_Problem requirements_: Please return all of the records that follow, exactly as written.

[[ Records provided, beginning ]]

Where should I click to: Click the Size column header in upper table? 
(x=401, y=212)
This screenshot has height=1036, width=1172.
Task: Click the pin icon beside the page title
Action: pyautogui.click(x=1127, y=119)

[[ Records provided, end ]]

_Solution_:
Where should I click to: Click the Size column header in upper table? 
(x=401, y=212)
This screenshot has height=1036, width=1172.
Task: Click the pin icon beside the page title
Action: pyautogui.click(x=1127, y=119)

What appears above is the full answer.